Cytat:tzn. rozwarstwienie społeczne w obu tych kwestiach rośnie
Źródła?

Cytat:Ludzie dostają jakiegoś ataku wścieklizny na sam widok i dźwięk pojęcia "hipergamia", więc może nie będę go tu rozwijał.
Żałosne zagranie – przypisywanie ludziom emocji a priori i wykręcanie się od przedstrawienia argumentów na podstawie tych apriorycznych założeń.

Cytat:Dla chętnych gugiel.
Ok.

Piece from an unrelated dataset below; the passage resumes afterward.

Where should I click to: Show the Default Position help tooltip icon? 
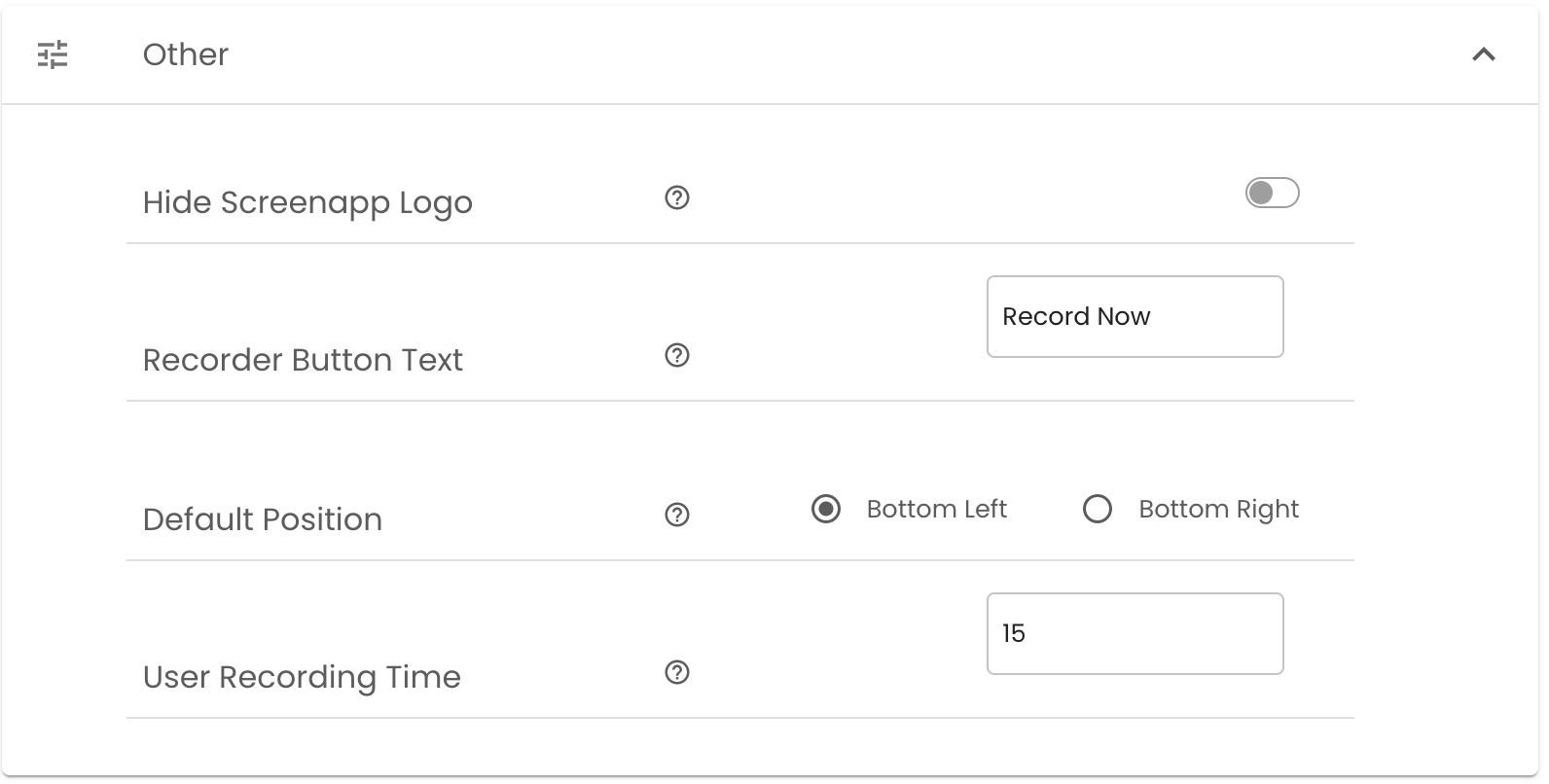pos(677,515)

Chciałem tę zasadę od dawna wprowadzić – każdy, kto zamiast przedstawiać argumenty, każe tych argumentów szukać w google dostaje minusa. Zatem łap.

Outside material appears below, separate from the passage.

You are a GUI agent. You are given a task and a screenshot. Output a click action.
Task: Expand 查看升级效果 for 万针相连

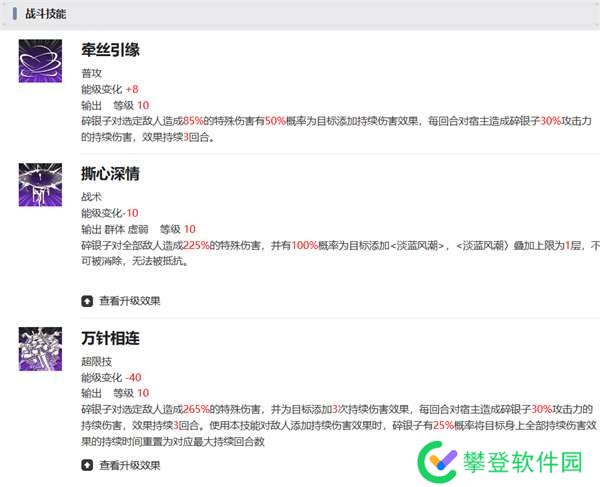129,465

Cytat:A nawet jeśli nie, to i tak zasługujesz na samotność za swoją mizoginię, przegrańcu.
Ależ oczywiście. Ideowi incele to mały odsetek ludzi mających problemy na „rynku matrymonialnym”. Jeśli ktoś na odrzucenie reaguje agresją, to tak – zasługuje na to, żeby być samotnym. Nie możemy w imię ideologii zmuszać kobiet, aby pozostawały w związkach z pojebami.

Natomiast ci, którzy po prostu są mniej atrakcyjni zawsze się mogą „podciągnąć”. Znam wiele kobiet, które są naprawdę fajne, a zadają się z facetami, którzy niekoniecznie są doskonale piękni i bajecznie bogaci. Choć każdy ma jakieś „coś”, co tę kobietę urzekło.

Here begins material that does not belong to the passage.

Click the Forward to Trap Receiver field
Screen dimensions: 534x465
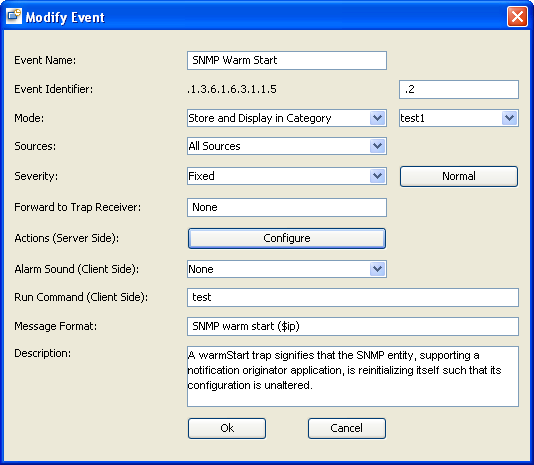coord(287,207)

Cytat:bo kończy się to katastrofą, której zalążki już widzimy.
Aha. W skrócie – mamy zorganizować Republikę Gileadu, bo Wy coś tam widzicie. A co nas obchodzą Wasze urojenia?
Tress byłaby doskonałą filozofką. W istocie, Tress odkryła już, że filozofia nie jest tak wartościowa, jak jej się wcześniej wydawało. Coś, co większości wielkich filozofów zajmuje przynajmniej trzy dekady.

— Brandon Sanderson
Odpowiedz
#4
Jest w tym kraju jakieś forum, gdzie jeszcze nie założyli tematu o incvelach?
Mówiąc prościej propedegnacja deglomeratywna załamuje się w punkcie adekwatnej symbiozy tejże wizji.
Odpowiedz
#5
kmat napisał(a): Jest w tym kraju jakieś forum, gdzie jeszcze nie założyli tematu o incvelach?
Ale temu, że ten temat ludzi interesuje nie ma się co dziwić. Jest to bowiem zjawisko dość przerażające. Dziwi, że ludzie taką absurdalną ideologię kupują. Gdybym oglądał wypowiedź Elliota Rogera w ramach jakiegoś filmu, to bym stwierdził „kurde, ale to słabe i sztuczne, w ogóle się nie postarali, aby stworzyć sensowny czarny charakter”.
Tress byłaby doskonałą filozofką. W istocie, Tress odkryła już, że filozofia nie jest tak wartościowa, jak jej się wcześniej wydawało. Coś, co większości wielkich filozofów zajmuje przynajmniej trzy dekady.

— Brandon Sanderson
Odpowiedz
#6
Nie slyszalem o tym ale niespecjalnie mnie to dziwi. Cebula pospolita, typ ludzi którzy za wszystkie porażki obwiniają otoczenie - to czemu nie i na tym polu?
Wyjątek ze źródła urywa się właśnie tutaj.